5) Remastered X-Wing Series

Steam led the way as a project pioneered by game developer Valve toward abandoning discs in favor of digital distribution. Now an established marketplace for titles from a variety of developers, Steam welcomes players with the latest new releases and a catalog of retro titles, many of which can no longer be played through conventional means.

As one example, Steam offers a large collection from LucasArts, including the Jedi Knight series, some classic Indiana Jones adventures, and the first and second Knights of the Old Republic role-playing epics. However, one franchise is conspicuously missing from the developer’s catalog, the X-Wing series of space combat simulators.

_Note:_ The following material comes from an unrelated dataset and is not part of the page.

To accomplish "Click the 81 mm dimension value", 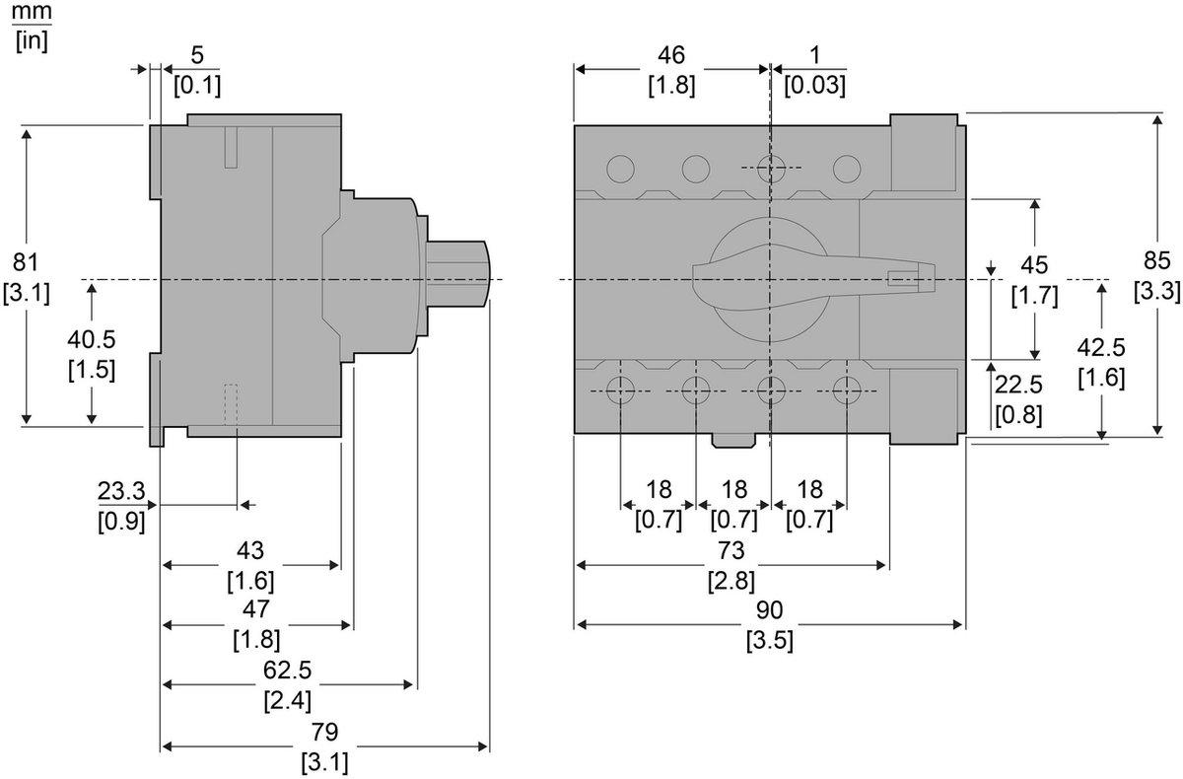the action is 27,262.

X-Wing, Tie Fighter, X-Wing vs. Tie Fighter, and X-Wing Alliance were once sold as a collection on CD-ROM. Each entry offered a compelling combat experience more akin to a flight simulator than an arcade game. Players had full control over the minutia of their spacecraft, able to direct energy between shields, weapons, and engines, all while targeting enemy subsystems and approaching missions creatively. The series was enormously popular, inspiring a major expansion to the Star Wars Galaxies online experience which offered similar gameplay.

For each passing day that the X-Wing series remains unavailable on Steam, a LucasArts executive should be fired. Releasing these games as digital downloads is an absolute no-brainer. Practically effortless aside from some paper pushing among lawyers, the move would provide LucasArts (and parent company Disney) with profit-bearing revenue on day one. That said, the opportunity exists to remaster these classic titles with updated graphics and modern network capabilities. There’s an entire generation of gamers who have never had the pleasure of experiencing X-Wing. Updated versions of these bar-setting titles would fly off the virtual shelf.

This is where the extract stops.